Executive Summary
Here’s a mental exercise. Run through the list of technology-aided transactions a member can make without an in-person branch interaction: deposits through ACH, an ATM, or a smartphone camera; withdrawals at an ATM or point-of-sale; account transfers through a call center or a home computer; loan applications on a cell phone or right in home banking. The list is long and getting longer as consumers’ access to cheap hardware abets their desire to manage transactions on their own time and on their own terms. While some of these behaviors only work for early adopters doing business with tech-forward financial institutions, many, like ATM deposits and call center loan applications, have become thoroughly mainstream.
It will be increasingly hard to justify building and staffing branches in traditional ways without strategic thinking on how to drive down branch costs or drive up branch-dependent revenue. This Filene brief examines the underlying cost structure in using the branch and uses real-word cost calculations to encourage readers to control branch staffing costs and drive more of their business to affordable delivery channels.
What is the research about?
This brief is the third in a four-part series that identifies and quantifies cost items at credit unions. The series does more than just identify the costs, however; it suggests measured approaches for minimizing costs by making informed decisions. The other briefs include treatment of item processing efficiency, balancing service with efficiency, and optimizing delivery channels. These reports provide specific cost metrics based on analysis from real credit unions and offer suggestions for how to align the costs you do incur with your organization’s strategy.
Credit unions should have a firm grasp on their costs, but detailed cost analysis is not always easy to do. This brief ’s primary purpose is to point the way for credit unions that would like to analyze their own offerings and to offer benchmark numbers to credit unions without the resources to do their own detailed cost analysis. Thus, the data given are directionally useful, even if the credit unions cited differ from yours in size.
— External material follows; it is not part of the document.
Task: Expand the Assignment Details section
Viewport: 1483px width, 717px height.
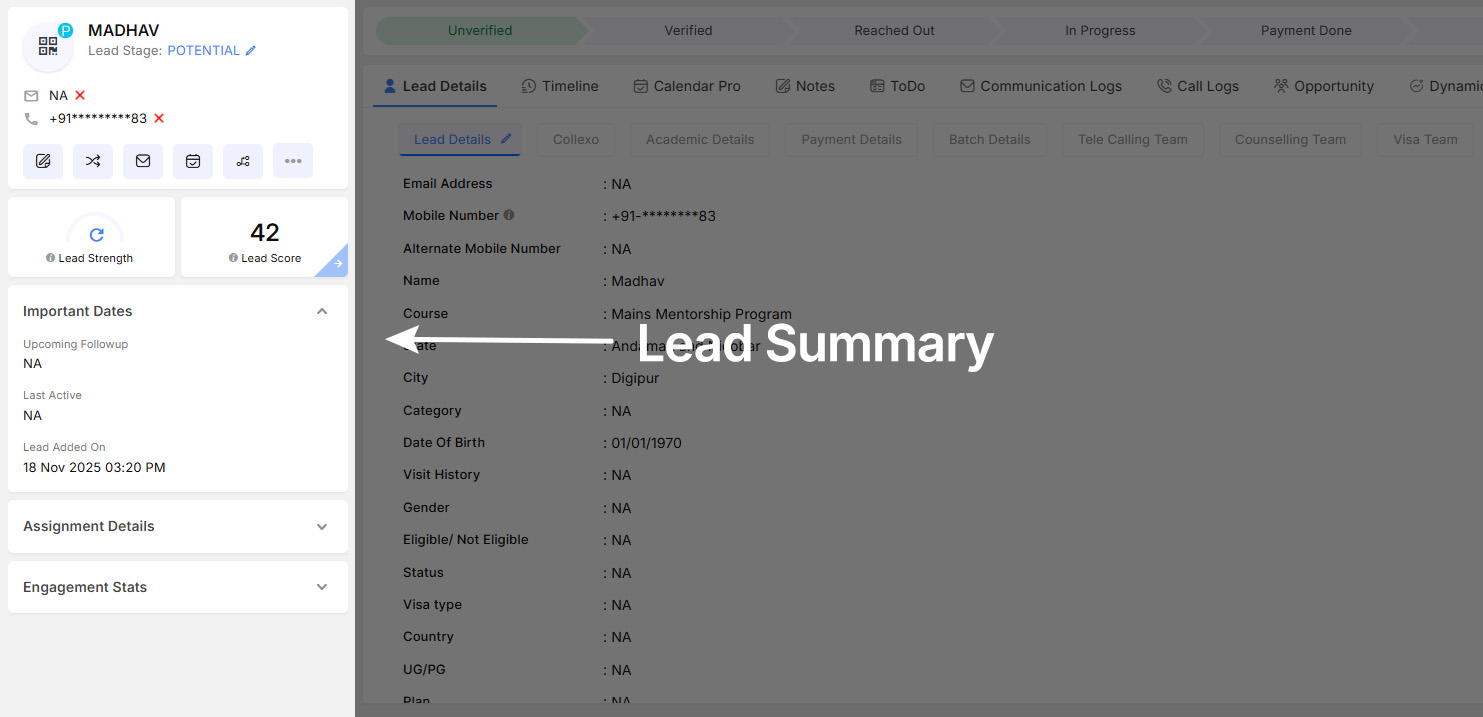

What are the credit union implications?
When branch transactions are fully burdened, the cost discrepancy between branch and remote delivery becomes apparent, and the magnitude is impressive. Joseph Prunty’s analysis of one $1 billion credit union shows that all common transactions are significantly more burdensome through a branch. Opening a savings account at a branch costs three times as much as opening a savings account at a call center, a consumer secured loan at a branch costs two times as much as a loan at a call center, a checking deposit at a branch costs four times as much as a deposit at an ATM, a credit card payment at a branch costs two times as much as a payment at a call center, and a checking withdrawal at a branch costs seven times as much as a withdrawal from an ATM.
This report should be read as a critique of the urge to drive transactions to the branch when they can be better conducted elsewhere. Moving the members with a low profitability profile toward channels that will improve their profitability profile will better serve all members, who expect the credit union to grow and thrive.